I recently questioned the value of FormKeep, a product that I was using. FormKeep allows you to create forms for any website and persist the information from the form without the need for your own database.

This isn’t a problem for a CMS like Wordpress as it already uses a database for persisting data. In the last few years though static websites have become popular. The simple action of generating the website for each change makes them ideal for people that have websites that require little maintenance. There is one drawback though. With the website being static, it can’t process information and store it anywhere. Static websites are a collection of files served by a web server with no backend database. So how do you add a form to your website?

For a while there’s been a number of products that allow you to embed a contact form in any page on your website, but the problem with this is that the embedded form is typically different in terms of style to the rest of your website and it can look out of place.

FormKeep does away with this drawback by providing just the endpoint that a form will submit too. The obvious benefit is that your form will still share the same look and feel as the rest of your website. Given the popularity of static websites, FormKeep definitely fills a need.

The trouble with FormKeep though is that while I do have a number of contact forms on different websites, there was always a niggle at the back of my mind that I was paying significantly more for a product that I could build on my own.

I’ve tried this in the past with a number of products and it doesn’t always work out. I created my own bookmarking site that included many of the feature that Pinboard offers, but there was still a number of features that I didn’t build. For the money though, it’s hard to argue with Pinboard’s pricing. $11 per year for hosting your bookmarks with a further $25 per year to keep copies of the original URL for each bookmark in your account. I could blow through twice that in a year for similar hosting on Heroku. Eventually I learned my lesson and gave up. I re-opened my Pinboard account the following day.
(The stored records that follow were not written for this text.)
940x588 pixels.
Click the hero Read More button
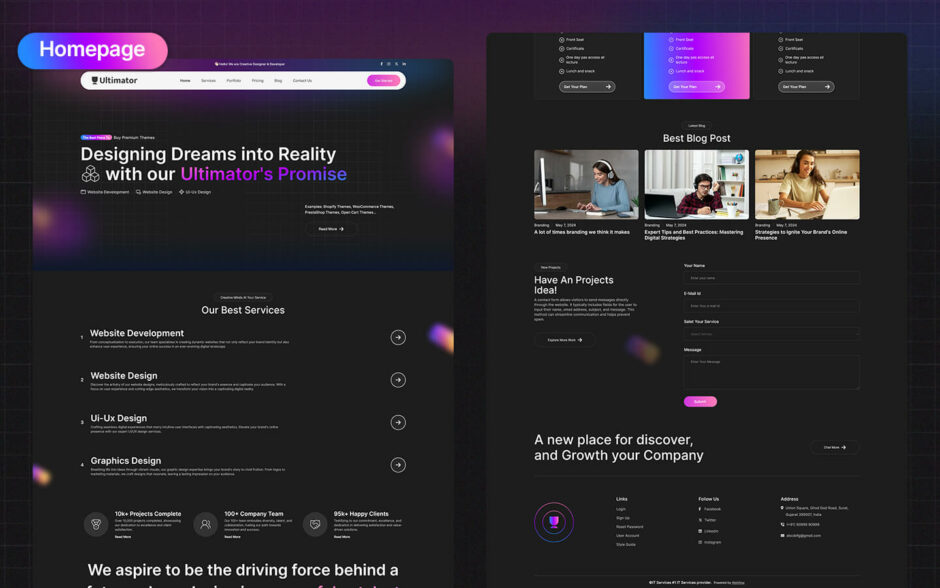point(331,229)
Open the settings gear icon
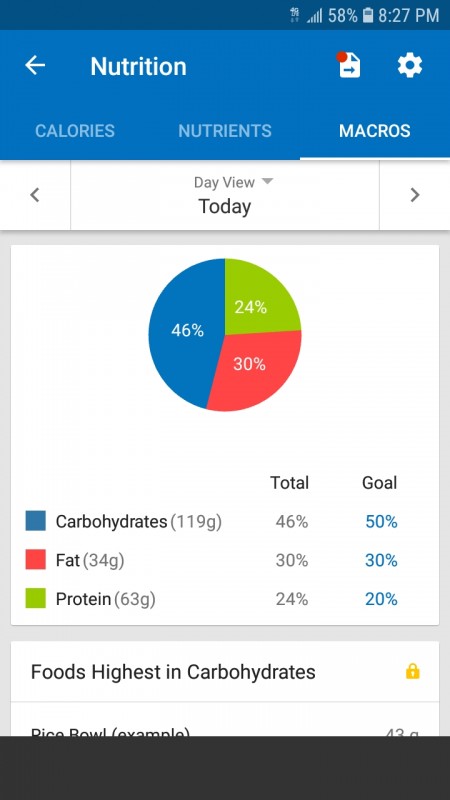 click(x=410, y=66)
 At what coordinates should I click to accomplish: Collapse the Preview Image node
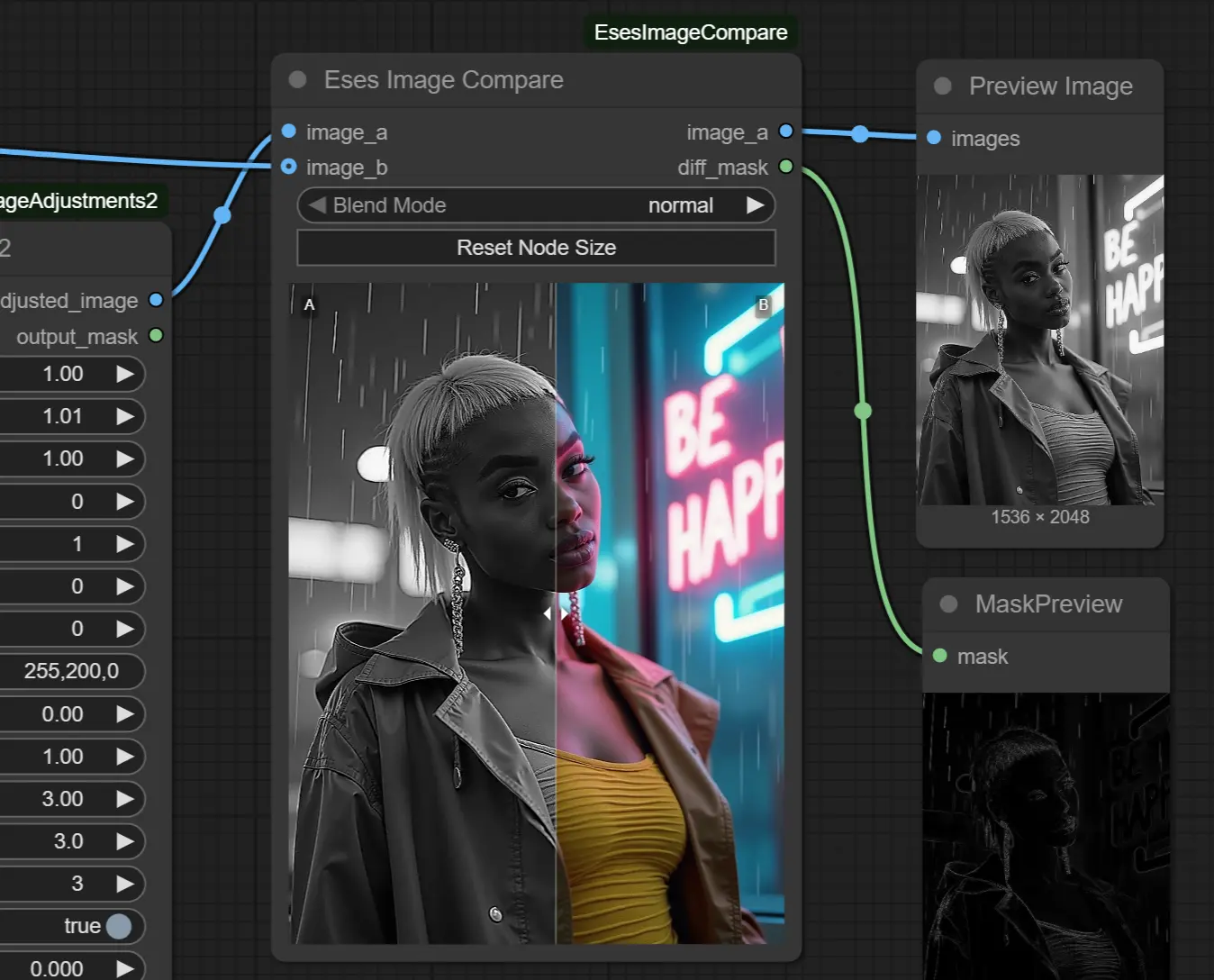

Building my own FormKeep was simpler than building my own Pinboard though. All I needed was an endpoint that accepted form parameters and saved them to a database. I set aside a few hours one day and quickly had my own version of FormKeep up and running. It’s running on Heroku at a cost of $7 per month. Compare that to FormKeep’s $29 per month and already there’s a significant saving. I might not have the clean UI that FormKeep has but the UI I have works for me.

In this case rolling my own solution worked to my advantage. I still have the same functionality that I had in the past with FormKeep and I’ve made a significant reduction in my expenses for the year now with my own solution now requiring just $7 per month.

Rolling your own solution doesn’t always work. Products might have years of features behind them that you just can’t replicate with a few hours of work. Sure you could have the most important feature up and running but what else needs to be added before you can safely say that your own solution will fit all your needs?

In the case of FormKeep it’s still a fairly small product and can be duplicated. And that’s where I think products need to be wary.

I was a long time user of FormKeep and in that time it’s feature set didn’t change much. Don’t get me wrong though, FormKeep definitely is valuable to people that don’t have the knowledge to run their own endpoint for capturing forms. For a user like myself though, FormKeep doesn’t offer anything that can’t be duplicated in a few hours of coding and that’s something you should consider if your building your own product.

If your product has a small feature-set that can be easily duplicated in a few hours then is it providing value?